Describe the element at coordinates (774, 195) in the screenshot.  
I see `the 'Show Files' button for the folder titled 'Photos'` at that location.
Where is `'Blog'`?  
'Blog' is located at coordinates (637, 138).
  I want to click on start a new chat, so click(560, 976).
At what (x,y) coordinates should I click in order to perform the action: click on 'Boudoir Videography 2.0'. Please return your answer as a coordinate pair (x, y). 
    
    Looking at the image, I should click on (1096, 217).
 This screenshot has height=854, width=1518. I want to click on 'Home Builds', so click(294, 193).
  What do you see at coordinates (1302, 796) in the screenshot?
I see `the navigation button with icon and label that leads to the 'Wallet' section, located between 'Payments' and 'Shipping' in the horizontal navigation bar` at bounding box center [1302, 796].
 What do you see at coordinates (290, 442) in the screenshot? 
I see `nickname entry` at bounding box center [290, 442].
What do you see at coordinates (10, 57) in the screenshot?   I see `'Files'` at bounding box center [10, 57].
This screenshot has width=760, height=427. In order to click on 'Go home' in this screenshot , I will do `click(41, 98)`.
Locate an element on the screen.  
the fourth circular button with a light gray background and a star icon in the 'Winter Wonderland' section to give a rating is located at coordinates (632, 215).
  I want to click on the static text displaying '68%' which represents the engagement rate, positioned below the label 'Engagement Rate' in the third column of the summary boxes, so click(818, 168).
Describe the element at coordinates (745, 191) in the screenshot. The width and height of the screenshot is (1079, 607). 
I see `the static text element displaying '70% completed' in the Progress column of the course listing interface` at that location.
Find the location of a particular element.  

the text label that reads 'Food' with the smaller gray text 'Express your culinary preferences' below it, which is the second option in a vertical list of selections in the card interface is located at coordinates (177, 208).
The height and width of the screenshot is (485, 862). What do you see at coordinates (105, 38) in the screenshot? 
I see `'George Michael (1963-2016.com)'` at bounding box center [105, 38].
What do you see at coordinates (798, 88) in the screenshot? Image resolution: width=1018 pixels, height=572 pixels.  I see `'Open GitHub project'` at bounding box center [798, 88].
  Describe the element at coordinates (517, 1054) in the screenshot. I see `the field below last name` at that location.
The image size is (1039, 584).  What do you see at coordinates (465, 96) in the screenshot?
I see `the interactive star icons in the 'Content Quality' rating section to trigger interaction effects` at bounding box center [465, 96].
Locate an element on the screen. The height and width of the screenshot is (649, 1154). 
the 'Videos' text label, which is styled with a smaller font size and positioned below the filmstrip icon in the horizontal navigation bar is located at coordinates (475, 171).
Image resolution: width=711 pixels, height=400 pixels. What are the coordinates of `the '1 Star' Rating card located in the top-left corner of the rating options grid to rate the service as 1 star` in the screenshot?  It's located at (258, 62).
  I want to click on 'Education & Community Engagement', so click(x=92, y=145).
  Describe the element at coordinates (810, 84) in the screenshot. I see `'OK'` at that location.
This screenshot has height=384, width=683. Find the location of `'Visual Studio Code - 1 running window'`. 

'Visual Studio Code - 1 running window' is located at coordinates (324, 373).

The problem:
Write out the lines above exactly, everything from the line containing "What do you see at coordinates (1302, 796)" down to the line containing "the text label", both included, and nothing else.

Worked answer:
  What do you see at coordinates (1302, 796) in the screenshot?
I see `the navigation button with icon and label that leads to the 'Wallet' section, located between 'Payments' and 'Shipping' in the horizontal navigation bar` at bounding box center [1302, 796].
 What do you see at coordinates (290, 442) in the screenshot? 
I see `nickname entry` at bounding box center [290, 442].
What do you see at coordinates (10, 57) in the screenshot?   I see `'Files'` at bounding box center [10, 57].
This screenshot has width=760, height=427. In order to click on 'Go home' in this screenshot , I will do `click(41, 98)`.
Locate an element on the screen.  
the fourth circular button with a light gray background and a star icon in the 'Winter Wonderland' section to give a rating is located at coordinates (632, 215).
  I want to click on the static text displaying '68%' which represents the engagement rate, positioned below the label 'Engagement Rate' in the third column of the summary boxes, so click(818, 168).
Describe the element at coordinates (745, 191) in the screenshot. The width and height of the screenshot is (1079, 607). 
I see `the static text element displaying '70% completed' in the Progress column of the course listing interface` at that location.
Find the location of a particular element.  

the text label that reads 'Food' with the smaller gray text 'Express your culinary preferences' below it, which is the second option in a vertical list of selections in the card interface is located at coordinates (177, 208).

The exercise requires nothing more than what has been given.